Amos Tirop Matui

Medal record

Men's athletics

Representing Kenya

Commonwealth Games

= Amos Tirop Matui =

Kenyan long-distance runner

Amos Tirop Matui (born 27 May 1976) is a Kenyan professional long-distance and marathon runner. He has won marathons on four continents with career highlights including consecutive wins and course records at the Singapore Marathon, a win at the Country Music Marathon in 2009, and a bronze medal for Kenya over the distance at the 2010 Commonwealth Games.

His official personal best for the marathon is 2:12:14, although he also has an unratified time of 2:10:32 from the 2006 Ottawa Marathon. which was annulled due to misdirection on the course.

==Career==
He scored his first victory in the marathon in 2003 by taking the title at the Baden Marathon in a time of 2:17:59. He improved his personal best time to 2:12:14 with a fourth-place finish at the 2004 Brussels Marathon and then finished second at the Hannover Marathon later that year. He also ran at the Hamburg Half Marathon, which he won in a time of 1:05:26. In 2005 he won both the Casablanca Marathon and the Singapore Marathon.
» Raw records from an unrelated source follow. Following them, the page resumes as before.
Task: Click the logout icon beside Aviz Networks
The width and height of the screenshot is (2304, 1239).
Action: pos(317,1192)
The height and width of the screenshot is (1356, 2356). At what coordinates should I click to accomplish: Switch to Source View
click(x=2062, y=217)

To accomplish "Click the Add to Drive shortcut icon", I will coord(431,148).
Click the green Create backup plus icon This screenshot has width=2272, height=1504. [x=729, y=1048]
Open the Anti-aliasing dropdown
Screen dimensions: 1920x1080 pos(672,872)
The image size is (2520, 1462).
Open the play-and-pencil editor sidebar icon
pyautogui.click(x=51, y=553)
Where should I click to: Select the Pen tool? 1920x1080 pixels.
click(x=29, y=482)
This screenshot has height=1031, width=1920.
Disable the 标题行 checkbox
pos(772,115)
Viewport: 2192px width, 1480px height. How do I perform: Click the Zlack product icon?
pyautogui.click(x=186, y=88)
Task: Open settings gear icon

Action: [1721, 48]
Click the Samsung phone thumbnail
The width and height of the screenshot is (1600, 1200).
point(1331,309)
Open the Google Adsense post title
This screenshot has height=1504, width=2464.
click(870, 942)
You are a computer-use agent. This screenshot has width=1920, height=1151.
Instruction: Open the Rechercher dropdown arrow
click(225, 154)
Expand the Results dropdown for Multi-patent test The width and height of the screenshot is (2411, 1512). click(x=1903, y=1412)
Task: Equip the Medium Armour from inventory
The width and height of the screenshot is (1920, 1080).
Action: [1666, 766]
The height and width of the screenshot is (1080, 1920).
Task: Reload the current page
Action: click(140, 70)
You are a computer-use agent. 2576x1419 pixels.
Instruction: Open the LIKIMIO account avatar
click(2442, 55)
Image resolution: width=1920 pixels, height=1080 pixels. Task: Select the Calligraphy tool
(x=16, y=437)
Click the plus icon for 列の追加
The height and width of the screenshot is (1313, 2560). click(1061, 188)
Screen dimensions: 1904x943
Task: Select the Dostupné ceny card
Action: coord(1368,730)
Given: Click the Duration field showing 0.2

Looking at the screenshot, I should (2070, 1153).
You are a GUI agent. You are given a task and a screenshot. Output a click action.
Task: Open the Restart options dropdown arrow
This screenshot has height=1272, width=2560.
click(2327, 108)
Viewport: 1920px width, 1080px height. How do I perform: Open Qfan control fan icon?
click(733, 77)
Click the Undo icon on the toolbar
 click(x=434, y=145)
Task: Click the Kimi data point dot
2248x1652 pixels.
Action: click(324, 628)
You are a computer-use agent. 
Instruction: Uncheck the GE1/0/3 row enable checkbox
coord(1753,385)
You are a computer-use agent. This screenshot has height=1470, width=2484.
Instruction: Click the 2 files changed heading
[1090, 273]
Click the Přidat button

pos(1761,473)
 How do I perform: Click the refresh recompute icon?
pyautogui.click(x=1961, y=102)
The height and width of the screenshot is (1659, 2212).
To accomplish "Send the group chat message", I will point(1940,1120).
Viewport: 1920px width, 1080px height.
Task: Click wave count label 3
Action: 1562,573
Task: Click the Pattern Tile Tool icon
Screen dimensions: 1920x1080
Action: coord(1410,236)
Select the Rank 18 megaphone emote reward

In Singapore he won the race by overtaking Ashebir Demissu in the last 200 m and earned a $25,000 bonus with a course record performance of 2:15:57 in hot, humid conditions.

He entered the 2006 National Capital Marathon in Ottawa and seemingly took victory by crossing the line first in a time of 2:10:32. However, a mistake had occurred on the course as a motorist had moved a barrier while race volunteers were absent from their post. This resulted in Matui and thirteen others cutting some 400 metres off the course distance. His result was annulled but race organisers issued him financial compensation for the mistake in lieu of prize money. His season had a high note at the Singapore Marathon as he successfully defended his title. Taking on Ashebir Demissu for a second time, Matui took the lead at 41 km to improve his course record to 2:15:01 and he also became the first athlete to take successive victories at the race.

He ran at both the Ottawa and Singapore marathons again in 2007, but failed to match his form of the previous year. He finished in seventh in Canada and was second in Singapore. He appeared set to win and break the course record in Singapore for a third time but Elijah Mbogo, who was employed for pacemaking duties, decided to keep going after 30 km. Realising the 19-year-old's intentions, Matui tried to keep up with Mbogo but the gap was too much to make up. He ended up in the runner-up spot with a time of 2:14:25, while Mbogo took his course record just two seconds ahead of him.

Matui reached the Singapore podium for a fourth consecutive time in 2008, taking third place in a time of 2:15:15, although this was two minutes behind the reigning world champion Luke Kibet, who won the race. He ran in the United States for the first time in 2009 and went on to win at the Country Music Marathon in Nashville, Tennessee, running a time of 2:13:41. He was selected for the Kenyan team in the marathon at the 2010 Commonwealth Games, gaining his first international selection for Kenya at the age of 34. He felt ill in his race preparations beforehand but managed to reach the Commonwealth podium. Among the leading pack for much of the race, he slowed in the final kilometres and finished in third place to take the bronze medal while John Kelai took the title for Kenya. Reflecting upon his performance, he said: "I had been feeling unwell in the build-up to the race, so in the end I am happy with a bronze."

==Personal life==
Matui is a member of the Seventh-day Adventist Church. Matui along with fellow Seventh-day Adventists Priscah Jeptoo and Abel Kirui founded Better Living Marathon.